This code demonstrates a problem I see regularly, and it follows a pattern that breaks the primary path code style. In this example the primary path only executes `funcA()` and `funcB()` and then deviates into two parallel paths, instead of suggesting which path is most likely. Normally having this separation would be fine, because it is entirely possible that the two paths (the if/else blocks) are equally likely – but in this case the `else` case only exists to throw an `Exception` if the `if` statement is not met.

This breaks our rule, as an exception should only be thrown in cases of exceptional circumstances, hence the name. The only caveat to this is if the `doSomething()` method serves the primary purpose of throwing an exception in the first place, which in this case it does not.

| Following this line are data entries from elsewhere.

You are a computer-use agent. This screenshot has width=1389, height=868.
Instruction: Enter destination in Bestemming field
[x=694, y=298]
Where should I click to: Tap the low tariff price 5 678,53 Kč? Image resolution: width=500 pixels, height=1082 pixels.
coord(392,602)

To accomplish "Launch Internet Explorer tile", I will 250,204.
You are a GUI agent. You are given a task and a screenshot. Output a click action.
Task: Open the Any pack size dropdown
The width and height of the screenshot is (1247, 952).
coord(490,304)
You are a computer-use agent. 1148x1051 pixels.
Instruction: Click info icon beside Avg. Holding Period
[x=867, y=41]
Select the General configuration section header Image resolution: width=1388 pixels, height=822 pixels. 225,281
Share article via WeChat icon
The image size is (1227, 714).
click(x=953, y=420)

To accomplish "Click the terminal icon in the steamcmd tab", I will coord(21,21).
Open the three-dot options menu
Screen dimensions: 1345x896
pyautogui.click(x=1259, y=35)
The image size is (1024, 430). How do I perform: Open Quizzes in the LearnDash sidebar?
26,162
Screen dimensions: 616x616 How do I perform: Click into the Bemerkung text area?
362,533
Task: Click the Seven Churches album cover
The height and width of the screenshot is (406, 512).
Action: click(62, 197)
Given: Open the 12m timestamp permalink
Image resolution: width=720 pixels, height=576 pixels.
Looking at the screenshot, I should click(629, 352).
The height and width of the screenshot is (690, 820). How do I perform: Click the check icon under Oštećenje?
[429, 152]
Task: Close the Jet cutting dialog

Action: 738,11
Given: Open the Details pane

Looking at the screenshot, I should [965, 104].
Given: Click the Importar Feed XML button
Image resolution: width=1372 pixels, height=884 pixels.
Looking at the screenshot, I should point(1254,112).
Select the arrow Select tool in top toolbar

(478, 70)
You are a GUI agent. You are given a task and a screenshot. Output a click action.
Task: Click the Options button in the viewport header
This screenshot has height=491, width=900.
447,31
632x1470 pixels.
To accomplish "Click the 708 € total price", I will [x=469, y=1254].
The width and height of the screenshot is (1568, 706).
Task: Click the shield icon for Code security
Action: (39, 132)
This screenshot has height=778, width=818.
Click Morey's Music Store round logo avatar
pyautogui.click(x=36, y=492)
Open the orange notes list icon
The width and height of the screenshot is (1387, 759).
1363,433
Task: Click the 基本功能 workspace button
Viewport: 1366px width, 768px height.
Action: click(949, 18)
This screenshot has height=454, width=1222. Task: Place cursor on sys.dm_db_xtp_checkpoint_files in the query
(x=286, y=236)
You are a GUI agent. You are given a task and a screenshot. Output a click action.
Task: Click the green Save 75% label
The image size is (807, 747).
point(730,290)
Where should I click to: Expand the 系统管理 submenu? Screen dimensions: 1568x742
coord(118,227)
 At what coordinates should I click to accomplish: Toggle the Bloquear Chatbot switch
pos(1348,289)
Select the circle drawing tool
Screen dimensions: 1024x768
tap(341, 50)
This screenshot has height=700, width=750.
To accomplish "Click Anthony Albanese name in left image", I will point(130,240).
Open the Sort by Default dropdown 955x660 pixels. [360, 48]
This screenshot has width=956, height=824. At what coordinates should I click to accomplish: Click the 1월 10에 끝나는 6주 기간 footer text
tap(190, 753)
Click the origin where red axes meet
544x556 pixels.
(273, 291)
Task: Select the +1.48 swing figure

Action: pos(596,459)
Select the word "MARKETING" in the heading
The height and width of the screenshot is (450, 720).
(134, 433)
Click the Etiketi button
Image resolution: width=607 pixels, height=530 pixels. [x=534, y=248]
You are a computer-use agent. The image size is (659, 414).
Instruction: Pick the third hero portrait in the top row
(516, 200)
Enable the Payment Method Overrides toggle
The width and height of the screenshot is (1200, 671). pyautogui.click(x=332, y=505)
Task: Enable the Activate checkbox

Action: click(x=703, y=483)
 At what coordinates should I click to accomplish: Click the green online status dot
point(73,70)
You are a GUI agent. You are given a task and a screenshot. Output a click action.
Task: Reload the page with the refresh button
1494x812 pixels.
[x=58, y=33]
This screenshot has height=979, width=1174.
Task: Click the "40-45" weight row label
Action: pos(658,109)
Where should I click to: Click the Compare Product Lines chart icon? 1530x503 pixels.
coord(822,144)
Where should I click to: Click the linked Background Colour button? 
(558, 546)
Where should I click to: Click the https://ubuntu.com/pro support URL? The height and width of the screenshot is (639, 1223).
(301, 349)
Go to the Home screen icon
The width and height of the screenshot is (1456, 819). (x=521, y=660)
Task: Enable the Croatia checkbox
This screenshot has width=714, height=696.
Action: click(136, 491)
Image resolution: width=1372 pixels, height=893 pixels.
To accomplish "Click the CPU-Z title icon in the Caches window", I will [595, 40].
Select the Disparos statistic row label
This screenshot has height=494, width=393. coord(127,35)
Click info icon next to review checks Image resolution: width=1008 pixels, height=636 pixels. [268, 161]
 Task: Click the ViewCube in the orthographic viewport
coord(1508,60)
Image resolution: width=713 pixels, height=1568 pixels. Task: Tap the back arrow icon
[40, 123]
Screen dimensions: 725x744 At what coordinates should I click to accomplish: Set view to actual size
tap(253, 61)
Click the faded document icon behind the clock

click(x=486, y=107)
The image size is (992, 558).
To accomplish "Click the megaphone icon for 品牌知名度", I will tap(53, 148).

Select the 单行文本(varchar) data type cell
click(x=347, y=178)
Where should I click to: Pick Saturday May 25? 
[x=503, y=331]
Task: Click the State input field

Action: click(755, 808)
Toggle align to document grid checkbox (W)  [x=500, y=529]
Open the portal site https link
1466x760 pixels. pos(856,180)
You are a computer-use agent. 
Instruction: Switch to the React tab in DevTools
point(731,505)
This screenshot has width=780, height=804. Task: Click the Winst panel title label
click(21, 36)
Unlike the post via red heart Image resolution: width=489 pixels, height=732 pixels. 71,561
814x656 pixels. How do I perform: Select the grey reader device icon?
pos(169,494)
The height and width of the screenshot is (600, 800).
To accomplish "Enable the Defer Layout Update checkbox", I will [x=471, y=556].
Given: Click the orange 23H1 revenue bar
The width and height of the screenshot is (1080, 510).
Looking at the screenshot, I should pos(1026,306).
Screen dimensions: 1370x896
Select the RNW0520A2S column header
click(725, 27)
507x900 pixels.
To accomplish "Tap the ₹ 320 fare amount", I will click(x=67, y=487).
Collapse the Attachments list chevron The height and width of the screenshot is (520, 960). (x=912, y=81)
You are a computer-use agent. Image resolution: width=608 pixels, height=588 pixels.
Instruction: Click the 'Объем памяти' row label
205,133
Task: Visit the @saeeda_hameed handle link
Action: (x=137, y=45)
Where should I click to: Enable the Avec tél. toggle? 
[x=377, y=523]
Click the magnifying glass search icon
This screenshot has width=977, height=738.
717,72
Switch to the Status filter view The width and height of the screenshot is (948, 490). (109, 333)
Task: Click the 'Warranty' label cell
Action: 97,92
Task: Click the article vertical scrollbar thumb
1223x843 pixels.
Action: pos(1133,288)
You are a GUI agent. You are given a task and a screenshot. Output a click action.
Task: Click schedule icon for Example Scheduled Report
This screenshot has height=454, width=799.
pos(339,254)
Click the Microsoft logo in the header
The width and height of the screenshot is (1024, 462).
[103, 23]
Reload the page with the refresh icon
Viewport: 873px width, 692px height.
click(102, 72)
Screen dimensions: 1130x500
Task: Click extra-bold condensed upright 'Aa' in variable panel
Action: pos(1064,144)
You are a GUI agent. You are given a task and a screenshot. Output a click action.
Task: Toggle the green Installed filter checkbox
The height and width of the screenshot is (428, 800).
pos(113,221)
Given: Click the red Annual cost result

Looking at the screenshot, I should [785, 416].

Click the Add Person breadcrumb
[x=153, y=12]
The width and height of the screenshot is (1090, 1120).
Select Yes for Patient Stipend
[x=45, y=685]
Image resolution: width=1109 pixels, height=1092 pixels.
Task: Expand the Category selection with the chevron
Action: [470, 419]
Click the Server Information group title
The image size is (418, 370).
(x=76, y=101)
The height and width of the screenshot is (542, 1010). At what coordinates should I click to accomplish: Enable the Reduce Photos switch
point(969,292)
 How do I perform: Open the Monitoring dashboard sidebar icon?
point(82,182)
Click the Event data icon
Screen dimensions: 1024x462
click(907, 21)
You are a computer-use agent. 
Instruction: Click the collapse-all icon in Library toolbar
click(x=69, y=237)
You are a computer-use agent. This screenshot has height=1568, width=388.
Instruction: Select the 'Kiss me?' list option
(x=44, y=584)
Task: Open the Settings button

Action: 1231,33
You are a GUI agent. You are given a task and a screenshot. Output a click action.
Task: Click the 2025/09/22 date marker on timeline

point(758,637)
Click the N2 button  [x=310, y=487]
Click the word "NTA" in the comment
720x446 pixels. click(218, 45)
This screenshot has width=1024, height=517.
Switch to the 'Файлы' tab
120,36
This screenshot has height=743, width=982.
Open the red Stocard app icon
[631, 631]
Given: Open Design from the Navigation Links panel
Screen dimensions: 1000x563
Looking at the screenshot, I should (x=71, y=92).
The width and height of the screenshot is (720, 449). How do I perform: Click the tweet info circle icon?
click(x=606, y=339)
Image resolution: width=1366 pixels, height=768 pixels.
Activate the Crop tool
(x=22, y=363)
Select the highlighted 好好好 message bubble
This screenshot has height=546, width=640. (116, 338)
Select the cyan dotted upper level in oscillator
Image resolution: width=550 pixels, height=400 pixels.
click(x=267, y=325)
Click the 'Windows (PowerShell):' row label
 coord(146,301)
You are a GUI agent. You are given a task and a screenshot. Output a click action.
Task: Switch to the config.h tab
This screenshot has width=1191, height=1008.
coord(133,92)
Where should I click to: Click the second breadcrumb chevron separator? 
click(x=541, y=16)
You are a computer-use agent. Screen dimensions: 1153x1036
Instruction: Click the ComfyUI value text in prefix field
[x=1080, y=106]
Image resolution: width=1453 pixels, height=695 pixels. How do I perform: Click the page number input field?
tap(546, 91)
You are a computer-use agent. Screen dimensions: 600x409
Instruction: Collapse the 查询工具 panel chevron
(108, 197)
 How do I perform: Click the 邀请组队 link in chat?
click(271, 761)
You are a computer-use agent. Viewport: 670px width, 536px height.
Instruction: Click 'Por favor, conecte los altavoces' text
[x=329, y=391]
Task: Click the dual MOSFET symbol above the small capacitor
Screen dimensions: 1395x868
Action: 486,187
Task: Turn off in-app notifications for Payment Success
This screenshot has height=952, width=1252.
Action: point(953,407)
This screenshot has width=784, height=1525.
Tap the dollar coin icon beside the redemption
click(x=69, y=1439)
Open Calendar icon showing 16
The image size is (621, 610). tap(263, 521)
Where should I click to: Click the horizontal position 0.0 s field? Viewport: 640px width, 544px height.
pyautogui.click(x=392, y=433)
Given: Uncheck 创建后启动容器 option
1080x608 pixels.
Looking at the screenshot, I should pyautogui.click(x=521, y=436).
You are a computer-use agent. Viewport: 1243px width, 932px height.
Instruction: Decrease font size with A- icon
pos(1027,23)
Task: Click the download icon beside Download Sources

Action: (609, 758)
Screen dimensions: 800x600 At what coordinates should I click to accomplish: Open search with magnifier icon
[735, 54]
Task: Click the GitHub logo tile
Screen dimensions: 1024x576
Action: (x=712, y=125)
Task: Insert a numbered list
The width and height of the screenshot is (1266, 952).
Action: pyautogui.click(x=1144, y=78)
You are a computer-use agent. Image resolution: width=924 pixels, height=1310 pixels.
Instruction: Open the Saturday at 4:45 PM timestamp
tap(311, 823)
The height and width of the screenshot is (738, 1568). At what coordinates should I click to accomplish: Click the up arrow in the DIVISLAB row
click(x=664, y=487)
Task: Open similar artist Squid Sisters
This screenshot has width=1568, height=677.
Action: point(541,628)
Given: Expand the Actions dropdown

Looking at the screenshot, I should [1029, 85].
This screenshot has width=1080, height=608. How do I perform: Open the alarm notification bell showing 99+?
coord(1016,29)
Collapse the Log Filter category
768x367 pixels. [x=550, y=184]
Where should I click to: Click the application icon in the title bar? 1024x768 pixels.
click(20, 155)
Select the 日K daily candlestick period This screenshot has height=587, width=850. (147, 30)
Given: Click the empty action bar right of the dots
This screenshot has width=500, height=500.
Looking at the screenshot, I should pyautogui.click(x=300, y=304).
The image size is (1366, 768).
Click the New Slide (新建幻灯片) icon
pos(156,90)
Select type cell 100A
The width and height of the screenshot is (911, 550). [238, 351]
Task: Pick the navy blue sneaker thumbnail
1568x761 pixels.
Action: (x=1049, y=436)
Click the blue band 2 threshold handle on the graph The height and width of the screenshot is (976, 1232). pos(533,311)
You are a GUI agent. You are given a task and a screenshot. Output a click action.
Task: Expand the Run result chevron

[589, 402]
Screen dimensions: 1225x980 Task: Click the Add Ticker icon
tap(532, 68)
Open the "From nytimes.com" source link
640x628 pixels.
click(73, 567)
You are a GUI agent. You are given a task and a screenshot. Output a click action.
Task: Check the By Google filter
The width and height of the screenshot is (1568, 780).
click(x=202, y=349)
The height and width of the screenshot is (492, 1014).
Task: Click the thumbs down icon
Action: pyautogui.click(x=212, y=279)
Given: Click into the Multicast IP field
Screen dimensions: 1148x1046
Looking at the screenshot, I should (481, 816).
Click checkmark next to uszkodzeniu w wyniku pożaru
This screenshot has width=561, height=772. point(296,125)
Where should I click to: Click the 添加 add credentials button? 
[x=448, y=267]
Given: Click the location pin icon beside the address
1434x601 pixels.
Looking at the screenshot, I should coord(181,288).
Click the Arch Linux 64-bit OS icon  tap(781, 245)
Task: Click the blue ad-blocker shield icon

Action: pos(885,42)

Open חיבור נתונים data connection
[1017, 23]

This code can be simplified following the primary path code style as follows:

public function doSomething()
{
    $a = funcA();
    $b = funcB();
    if(null === $a) {
        throw new Exception("a should not be null");
    }
    funcC();
    funcD();
    //more code goes here
}

Here we can see the primary path now says that `funcC()` and `funcD()` are part of the primary path, and has a greater likelihood if being executed than throwing the Exception does.
You should also note that this version of the code takes up less space on disk, as there is reduced indenting, and the `} else {` line is no longer required.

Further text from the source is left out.